*Your task*.
Please repeat the line that contains "The image size is (618, 661)." and every line after it, exactly, through the end of the records.

*Records for this exercise*.
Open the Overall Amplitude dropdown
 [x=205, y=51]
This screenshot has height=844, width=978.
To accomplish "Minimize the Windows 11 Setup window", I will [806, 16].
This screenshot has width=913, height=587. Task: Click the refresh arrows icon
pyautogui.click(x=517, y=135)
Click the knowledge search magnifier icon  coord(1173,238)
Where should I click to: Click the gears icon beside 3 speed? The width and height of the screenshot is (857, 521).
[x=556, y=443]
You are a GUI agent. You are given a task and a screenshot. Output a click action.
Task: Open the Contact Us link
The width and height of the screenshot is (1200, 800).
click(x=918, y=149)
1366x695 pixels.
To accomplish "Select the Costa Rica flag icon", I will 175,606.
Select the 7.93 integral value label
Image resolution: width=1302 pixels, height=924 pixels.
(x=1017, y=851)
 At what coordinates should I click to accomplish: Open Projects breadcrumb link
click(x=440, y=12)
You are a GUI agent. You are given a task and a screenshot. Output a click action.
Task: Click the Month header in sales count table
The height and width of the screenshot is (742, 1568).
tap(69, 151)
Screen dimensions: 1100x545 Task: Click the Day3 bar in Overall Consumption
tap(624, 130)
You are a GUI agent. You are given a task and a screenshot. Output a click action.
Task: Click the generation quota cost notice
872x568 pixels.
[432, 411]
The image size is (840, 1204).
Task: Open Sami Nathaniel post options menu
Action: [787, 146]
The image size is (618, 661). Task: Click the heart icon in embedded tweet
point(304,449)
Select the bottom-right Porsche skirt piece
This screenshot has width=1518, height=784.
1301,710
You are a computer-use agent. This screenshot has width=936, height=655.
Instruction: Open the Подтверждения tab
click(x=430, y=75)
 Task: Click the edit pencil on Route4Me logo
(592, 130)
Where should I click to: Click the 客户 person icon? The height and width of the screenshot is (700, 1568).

*Solution for this problem*.
The image size is (618, 661). Task: Click the heart icon in embedded tweet
point(304,449)
Select the bottom-right Porsche skirt piece
This screenshot has width=1518, height=784.
1301,710
You are a computer-use agent. This screenshot has width=936, height=655.
Instruction: Open the Подтверждения tab
click(x=430, y=75)
 Task: Click the edit pencil on Route4Me logo
(592, 130)
Where should I click to: Click the 客户 person icon? The height and width of the screenshot is (700, 1568).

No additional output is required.